> TASK TO CARRY OUT: Gather every line below that contains the word "This" and copy each of those lines in full.

> EXCERPTED DATA:
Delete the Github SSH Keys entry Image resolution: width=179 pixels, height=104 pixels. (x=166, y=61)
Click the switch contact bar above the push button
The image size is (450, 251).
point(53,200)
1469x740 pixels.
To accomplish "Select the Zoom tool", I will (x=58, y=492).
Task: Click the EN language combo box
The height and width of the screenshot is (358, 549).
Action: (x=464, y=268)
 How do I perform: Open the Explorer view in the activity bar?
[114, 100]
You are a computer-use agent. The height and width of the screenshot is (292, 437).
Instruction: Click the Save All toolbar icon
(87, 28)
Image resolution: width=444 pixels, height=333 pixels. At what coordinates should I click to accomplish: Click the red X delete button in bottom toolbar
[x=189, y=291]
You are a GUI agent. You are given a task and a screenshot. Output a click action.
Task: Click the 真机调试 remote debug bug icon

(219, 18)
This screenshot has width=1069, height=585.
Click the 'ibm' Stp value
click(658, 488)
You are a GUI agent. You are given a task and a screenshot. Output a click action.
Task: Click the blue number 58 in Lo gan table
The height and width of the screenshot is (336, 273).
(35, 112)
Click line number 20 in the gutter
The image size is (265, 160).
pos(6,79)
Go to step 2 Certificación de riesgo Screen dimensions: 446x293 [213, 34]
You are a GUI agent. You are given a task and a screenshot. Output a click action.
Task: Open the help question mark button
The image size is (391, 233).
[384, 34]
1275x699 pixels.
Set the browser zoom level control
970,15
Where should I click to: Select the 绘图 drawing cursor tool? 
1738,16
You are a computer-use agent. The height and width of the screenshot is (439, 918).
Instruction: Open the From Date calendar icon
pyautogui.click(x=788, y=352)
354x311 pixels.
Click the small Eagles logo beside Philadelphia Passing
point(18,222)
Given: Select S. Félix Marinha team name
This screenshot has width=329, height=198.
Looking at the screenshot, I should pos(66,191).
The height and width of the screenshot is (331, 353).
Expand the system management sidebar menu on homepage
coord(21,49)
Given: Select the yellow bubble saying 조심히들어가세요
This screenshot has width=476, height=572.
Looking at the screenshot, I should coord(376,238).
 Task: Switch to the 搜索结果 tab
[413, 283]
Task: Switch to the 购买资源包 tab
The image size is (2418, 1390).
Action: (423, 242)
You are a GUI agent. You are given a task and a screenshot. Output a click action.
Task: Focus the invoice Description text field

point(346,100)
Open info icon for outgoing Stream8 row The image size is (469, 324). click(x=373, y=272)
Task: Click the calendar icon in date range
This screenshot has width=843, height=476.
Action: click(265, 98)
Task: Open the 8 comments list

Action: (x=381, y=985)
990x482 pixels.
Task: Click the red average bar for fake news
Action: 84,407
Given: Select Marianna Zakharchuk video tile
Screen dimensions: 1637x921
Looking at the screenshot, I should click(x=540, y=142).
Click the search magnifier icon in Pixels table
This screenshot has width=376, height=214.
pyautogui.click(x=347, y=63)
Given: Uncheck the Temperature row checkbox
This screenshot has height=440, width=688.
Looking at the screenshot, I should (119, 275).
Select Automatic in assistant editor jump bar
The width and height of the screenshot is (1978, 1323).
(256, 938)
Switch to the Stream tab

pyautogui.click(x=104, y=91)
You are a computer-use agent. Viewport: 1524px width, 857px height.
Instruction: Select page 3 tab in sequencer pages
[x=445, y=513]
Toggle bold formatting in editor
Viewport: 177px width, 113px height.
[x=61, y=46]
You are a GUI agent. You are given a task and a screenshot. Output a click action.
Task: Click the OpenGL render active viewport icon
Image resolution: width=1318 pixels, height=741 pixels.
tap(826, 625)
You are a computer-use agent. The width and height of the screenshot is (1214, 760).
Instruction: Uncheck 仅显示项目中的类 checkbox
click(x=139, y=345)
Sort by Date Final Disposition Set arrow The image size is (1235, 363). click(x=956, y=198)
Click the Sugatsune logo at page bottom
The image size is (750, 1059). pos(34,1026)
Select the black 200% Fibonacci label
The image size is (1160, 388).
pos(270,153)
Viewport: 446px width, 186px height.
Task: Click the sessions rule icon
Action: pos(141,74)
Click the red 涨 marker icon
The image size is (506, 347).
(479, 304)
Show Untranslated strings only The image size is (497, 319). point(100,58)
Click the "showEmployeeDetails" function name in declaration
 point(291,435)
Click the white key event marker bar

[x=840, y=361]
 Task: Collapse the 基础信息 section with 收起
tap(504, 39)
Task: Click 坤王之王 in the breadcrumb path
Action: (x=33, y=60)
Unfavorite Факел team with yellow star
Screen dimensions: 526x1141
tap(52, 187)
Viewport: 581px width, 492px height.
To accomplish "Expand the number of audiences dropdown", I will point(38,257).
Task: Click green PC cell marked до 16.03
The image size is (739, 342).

> ANSWER:
This screenshot has width=1069, height=585.
This screenshot has width=329, height=198.
This screenshot has width=476, height=572.
This screenshot has width=843, height=476.
This screenshot has width=376, height=214.
This screenshot has height=440, width=688.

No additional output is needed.